Task input:
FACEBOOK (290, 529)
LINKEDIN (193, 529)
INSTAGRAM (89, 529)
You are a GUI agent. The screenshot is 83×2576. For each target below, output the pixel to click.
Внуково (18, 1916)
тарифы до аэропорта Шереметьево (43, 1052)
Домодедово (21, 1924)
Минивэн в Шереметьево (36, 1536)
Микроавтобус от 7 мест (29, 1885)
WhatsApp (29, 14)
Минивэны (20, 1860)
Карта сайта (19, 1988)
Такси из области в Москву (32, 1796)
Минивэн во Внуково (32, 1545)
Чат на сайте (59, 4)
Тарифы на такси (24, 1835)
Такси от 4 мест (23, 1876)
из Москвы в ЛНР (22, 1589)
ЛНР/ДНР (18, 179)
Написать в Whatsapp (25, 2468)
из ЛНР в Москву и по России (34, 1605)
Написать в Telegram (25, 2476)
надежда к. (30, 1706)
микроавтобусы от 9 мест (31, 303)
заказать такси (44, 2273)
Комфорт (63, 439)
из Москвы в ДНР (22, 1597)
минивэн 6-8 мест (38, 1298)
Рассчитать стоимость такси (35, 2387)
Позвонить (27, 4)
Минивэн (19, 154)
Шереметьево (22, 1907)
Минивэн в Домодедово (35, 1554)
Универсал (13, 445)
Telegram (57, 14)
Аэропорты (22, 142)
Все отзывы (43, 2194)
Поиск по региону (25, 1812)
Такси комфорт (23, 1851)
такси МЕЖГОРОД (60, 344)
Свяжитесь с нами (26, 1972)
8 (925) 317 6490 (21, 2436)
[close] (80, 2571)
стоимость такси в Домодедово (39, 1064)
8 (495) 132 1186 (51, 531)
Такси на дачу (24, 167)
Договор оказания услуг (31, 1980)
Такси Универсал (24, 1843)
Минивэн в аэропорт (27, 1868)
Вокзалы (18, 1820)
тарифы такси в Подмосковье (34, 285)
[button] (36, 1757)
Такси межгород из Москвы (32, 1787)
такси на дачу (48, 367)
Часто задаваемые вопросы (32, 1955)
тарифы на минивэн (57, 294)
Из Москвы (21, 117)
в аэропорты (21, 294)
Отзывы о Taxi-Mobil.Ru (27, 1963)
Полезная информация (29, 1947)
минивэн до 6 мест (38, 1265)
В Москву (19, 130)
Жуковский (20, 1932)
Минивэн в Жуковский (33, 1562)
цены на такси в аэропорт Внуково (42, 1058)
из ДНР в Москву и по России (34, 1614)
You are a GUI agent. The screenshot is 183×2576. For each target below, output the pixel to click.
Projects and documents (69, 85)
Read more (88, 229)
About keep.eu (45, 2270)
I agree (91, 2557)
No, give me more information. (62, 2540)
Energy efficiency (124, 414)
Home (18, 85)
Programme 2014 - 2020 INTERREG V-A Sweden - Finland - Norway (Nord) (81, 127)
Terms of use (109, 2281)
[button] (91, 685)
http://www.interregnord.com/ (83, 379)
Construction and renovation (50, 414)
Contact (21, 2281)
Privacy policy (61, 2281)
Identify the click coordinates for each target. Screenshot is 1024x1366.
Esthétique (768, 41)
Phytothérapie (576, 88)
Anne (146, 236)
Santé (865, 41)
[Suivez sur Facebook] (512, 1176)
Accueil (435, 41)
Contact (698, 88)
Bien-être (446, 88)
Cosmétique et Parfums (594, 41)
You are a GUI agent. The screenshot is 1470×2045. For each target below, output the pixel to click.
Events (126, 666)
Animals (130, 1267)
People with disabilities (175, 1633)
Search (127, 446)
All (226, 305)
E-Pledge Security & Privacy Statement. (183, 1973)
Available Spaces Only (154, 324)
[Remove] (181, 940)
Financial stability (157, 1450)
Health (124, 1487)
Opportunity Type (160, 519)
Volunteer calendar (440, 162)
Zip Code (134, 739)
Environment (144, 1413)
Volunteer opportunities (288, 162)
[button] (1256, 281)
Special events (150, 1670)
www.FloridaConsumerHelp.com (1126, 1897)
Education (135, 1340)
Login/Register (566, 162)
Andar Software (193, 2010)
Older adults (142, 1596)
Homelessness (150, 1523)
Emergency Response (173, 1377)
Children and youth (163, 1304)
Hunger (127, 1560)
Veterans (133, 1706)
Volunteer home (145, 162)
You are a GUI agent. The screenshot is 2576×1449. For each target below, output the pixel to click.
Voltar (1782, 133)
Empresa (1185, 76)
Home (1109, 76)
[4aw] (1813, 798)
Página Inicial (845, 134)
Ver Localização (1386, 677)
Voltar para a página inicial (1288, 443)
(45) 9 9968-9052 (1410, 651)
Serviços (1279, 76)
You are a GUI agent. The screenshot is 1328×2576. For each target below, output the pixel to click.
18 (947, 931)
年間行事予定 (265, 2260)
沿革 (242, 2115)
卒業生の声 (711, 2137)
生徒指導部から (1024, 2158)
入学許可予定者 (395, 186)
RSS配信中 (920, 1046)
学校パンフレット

How to complete this task: Go through the records and count the lines that include "Privacy", then give only that number.

Written response: 2